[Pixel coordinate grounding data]
▼▼▼

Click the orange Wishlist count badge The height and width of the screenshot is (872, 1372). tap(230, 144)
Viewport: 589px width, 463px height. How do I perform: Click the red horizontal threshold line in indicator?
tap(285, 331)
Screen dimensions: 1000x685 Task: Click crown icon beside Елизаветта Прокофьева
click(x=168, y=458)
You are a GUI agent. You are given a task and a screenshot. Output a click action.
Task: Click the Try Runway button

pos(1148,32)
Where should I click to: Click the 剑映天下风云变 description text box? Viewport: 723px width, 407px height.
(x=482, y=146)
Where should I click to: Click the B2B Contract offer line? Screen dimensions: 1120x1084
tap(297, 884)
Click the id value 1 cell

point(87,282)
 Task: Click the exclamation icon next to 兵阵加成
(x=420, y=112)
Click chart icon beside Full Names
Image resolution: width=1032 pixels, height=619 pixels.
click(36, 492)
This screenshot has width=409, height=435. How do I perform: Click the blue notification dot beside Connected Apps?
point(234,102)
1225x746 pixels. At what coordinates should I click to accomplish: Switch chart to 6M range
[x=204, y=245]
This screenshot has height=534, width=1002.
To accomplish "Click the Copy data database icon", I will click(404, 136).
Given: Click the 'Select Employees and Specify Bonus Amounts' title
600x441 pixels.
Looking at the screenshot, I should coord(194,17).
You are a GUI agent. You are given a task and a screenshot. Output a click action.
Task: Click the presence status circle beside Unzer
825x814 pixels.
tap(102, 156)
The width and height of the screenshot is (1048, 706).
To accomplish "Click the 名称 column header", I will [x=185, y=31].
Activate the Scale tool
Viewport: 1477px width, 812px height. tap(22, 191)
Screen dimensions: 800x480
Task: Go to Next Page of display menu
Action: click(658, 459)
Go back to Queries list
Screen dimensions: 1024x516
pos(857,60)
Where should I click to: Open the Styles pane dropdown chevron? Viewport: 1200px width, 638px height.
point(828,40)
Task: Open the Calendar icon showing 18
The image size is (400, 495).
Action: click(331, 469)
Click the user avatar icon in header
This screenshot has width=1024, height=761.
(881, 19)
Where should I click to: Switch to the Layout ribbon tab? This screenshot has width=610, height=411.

▲▲▲

• THE PROBLEM: Restate word for word the lines of the data above, starting at the line containing "600x441 pixels." and ending at the line containing "The width and", both included, and nothing more.

• ANSWER FOR THIS EXERCISE:
600x441 pixels.
Looking at the screenshot, I should coord(194,17).
You are a GUI agent. You are given a task and a screenshot. Output a click action.
Task: Click the presence status circle beside Unzer
825x814 pixels.
tap(102, 156)
The width and height of the screenshot is (1048, 706).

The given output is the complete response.